***** Dataset extract
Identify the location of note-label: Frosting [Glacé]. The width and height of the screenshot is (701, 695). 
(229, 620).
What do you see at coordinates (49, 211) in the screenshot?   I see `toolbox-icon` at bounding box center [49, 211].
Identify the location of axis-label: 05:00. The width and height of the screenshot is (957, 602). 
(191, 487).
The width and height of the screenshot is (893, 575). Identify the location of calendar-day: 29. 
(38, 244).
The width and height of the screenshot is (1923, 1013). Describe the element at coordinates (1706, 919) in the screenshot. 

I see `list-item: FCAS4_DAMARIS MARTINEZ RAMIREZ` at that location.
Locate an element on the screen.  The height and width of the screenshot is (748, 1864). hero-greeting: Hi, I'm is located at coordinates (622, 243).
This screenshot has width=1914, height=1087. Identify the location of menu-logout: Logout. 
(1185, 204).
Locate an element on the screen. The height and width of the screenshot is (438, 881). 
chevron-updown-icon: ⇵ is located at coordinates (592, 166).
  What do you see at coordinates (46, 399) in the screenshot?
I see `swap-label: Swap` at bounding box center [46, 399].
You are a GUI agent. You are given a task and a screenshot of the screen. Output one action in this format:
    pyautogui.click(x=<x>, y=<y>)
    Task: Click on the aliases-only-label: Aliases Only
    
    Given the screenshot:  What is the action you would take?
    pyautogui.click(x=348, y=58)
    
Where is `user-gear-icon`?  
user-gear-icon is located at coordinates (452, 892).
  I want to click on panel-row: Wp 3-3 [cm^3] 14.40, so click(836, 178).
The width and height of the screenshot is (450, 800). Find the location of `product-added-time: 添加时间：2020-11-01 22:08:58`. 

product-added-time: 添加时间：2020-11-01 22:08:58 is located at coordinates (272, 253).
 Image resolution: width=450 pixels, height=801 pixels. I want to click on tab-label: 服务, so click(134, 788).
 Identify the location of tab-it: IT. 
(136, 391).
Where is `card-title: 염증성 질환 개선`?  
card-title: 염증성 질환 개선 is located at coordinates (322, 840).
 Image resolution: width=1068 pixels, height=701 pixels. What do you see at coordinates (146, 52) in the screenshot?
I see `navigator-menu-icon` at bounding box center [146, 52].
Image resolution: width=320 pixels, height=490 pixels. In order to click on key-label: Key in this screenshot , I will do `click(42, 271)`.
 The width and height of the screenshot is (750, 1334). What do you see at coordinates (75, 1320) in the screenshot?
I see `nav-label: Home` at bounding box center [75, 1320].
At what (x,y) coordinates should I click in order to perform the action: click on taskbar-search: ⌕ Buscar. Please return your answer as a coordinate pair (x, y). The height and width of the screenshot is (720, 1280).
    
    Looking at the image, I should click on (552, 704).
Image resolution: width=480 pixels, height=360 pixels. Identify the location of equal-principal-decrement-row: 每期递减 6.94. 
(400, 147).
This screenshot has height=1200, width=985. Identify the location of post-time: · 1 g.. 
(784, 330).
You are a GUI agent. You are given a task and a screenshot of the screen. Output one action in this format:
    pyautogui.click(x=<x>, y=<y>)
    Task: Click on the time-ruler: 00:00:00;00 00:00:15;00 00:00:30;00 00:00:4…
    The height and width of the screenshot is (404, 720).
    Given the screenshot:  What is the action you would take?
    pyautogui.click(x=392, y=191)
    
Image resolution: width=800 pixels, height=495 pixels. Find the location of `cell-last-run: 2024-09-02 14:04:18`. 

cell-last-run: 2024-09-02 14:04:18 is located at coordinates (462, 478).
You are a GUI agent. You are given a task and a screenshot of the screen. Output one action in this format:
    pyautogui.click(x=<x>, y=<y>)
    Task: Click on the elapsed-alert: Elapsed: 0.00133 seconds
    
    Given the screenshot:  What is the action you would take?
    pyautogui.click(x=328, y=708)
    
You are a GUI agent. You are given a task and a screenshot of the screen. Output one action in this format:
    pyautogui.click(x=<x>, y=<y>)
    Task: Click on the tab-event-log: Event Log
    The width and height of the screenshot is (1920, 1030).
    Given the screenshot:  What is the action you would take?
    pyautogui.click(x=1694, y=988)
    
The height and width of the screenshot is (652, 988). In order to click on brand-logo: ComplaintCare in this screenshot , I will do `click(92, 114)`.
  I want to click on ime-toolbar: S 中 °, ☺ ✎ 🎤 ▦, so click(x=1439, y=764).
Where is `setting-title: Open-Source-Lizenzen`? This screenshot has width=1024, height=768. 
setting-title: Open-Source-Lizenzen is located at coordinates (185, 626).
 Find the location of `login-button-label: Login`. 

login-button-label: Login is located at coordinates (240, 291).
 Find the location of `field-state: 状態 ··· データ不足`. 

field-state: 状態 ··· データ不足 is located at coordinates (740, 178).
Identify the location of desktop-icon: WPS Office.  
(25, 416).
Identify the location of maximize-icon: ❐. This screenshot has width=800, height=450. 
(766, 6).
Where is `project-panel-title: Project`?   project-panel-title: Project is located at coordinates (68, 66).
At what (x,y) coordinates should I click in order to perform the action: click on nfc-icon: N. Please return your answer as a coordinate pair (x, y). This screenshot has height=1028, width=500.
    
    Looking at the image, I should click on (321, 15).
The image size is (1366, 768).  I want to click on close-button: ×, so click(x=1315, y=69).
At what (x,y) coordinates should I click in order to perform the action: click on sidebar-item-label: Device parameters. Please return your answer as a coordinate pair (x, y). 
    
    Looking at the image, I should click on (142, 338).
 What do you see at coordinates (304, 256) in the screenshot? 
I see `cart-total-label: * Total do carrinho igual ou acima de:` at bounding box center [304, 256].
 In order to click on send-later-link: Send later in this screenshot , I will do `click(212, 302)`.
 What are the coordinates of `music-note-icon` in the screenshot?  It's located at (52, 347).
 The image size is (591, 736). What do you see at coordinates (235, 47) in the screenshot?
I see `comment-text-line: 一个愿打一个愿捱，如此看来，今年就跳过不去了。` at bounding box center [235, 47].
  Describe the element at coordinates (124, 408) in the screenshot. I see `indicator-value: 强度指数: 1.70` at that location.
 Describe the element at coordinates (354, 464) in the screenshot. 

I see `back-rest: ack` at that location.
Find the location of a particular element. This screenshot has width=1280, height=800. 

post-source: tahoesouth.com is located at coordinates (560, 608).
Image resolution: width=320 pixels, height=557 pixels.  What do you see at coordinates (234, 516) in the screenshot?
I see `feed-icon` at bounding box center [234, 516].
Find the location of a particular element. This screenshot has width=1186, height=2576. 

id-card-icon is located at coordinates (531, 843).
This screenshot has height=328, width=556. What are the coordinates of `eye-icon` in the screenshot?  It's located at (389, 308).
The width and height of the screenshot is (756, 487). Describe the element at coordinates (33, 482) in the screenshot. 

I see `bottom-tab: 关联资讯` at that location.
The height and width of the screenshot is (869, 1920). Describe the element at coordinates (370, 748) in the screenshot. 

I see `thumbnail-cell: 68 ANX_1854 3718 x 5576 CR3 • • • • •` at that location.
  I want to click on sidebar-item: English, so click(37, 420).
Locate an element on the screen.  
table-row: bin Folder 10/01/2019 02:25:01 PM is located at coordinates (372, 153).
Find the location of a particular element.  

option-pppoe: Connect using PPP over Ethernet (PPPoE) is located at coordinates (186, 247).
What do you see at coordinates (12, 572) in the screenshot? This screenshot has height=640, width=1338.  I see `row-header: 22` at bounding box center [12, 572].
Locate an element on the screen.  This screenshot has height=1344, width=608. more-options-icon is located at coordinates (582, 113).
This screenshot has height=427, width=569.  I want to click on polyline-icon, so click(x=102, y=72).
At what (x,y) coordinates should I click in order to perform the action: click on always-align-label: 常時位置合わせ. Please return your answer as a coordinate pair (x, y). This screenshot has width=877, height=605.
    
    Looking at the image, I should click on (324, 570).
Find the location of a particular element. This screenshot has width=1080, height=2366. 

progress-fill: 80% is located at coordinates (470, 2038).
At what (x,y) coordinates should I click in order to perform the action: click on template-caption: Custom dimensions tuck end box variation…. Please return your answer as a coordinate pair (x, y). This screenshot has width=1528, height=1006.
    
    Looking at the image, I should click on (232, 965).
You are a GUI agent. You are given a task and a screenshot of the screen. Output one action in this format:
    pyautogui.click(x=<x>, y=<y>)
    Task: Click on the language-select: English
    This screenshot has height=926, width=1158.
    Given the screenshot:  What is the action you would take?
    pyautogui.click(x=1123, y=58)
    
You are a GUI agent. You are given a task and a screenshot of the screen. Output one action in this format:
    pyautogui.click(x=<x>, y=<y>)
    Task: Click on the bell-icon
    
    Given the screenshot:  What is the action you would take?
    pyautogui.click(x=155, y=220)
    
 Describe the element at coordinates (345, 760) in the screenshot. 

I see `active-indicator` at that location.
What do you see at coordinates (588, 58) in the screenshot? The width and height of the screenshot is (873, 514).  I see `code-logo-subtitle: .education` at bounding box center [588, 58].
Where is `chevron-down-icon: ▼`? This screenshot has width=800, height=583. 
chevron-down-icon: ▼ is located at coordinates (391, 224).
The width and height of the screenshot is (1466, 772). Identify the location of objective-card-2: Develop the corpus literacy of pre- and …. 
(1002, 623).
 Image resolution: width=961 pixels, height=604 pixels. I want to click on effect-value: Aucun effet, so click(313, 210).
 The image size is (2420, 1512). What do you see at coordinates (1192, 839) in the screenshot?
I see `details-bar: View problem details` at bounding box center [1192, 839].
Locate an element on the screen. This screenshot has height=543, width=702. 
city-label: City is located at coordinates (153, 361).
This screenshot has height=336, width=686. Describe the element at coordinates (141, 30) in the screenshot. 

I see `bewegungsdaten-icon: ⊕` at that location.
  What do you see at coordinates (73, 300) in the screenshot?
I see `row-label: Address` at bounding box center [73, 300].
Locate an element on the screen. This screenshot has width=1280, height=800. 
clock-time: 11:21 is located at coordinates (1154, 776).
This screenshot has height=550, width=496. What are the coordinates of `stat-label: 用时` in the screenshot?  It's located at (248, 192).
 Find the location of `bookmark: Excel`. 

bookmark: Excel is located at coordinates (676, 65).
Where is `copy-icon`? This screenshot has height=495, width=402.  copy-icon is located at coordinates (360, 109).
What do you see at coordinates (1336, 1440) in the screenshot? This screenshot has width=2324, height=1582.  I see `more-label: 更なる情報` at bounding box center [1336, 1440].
**********
◆ Exercise: Copy out the entries again, without any change, from their first line up to and including the line containing "center [46, 399].".

◆ Answer for this exercise:
Identify the location of note-label: Frosting [Glacé]. The width and height of the screenshot is (701, 695). 
(229, 620).
What do you see at coordinates (49, 211) in the screenshot?   I see `toolbox-icon` at bounding box center [49, 211].
Identify the location of axis-label: 05:00. The width and height of the screenshot is (957, 602). 
(191, 487).
The width and height of the screenshot is (893, 575). Identify the location of calendar-day: 29. 
(38, 244).
The width and height of the screenshot is (1923, 1013). Describe the element at coordinates (1706, 919) in the screenshot. 

I see `list-item: FCAS4_DAMARIS MARTINEZ RAMIREZ` at that location.
Locate an element on the screen.  The height and width of the screenshot is (748, 1864). hero-greeting: Hi, I'm is located at coordinates (622, 243).
This screenshot has width=1914, height=1087. Identify the location of menu-logout: Logout. 
(1185, 204).
Locate an element on the screen. The height and width of the screenshot is (438, 881). 
chevron-updown-icon: ⇵ is located at coordinates (592, 166).
  What do you see at coordinates (46, 399) in the screenshot?
I see `swap-label: Swap` at bounding box center [46, 399].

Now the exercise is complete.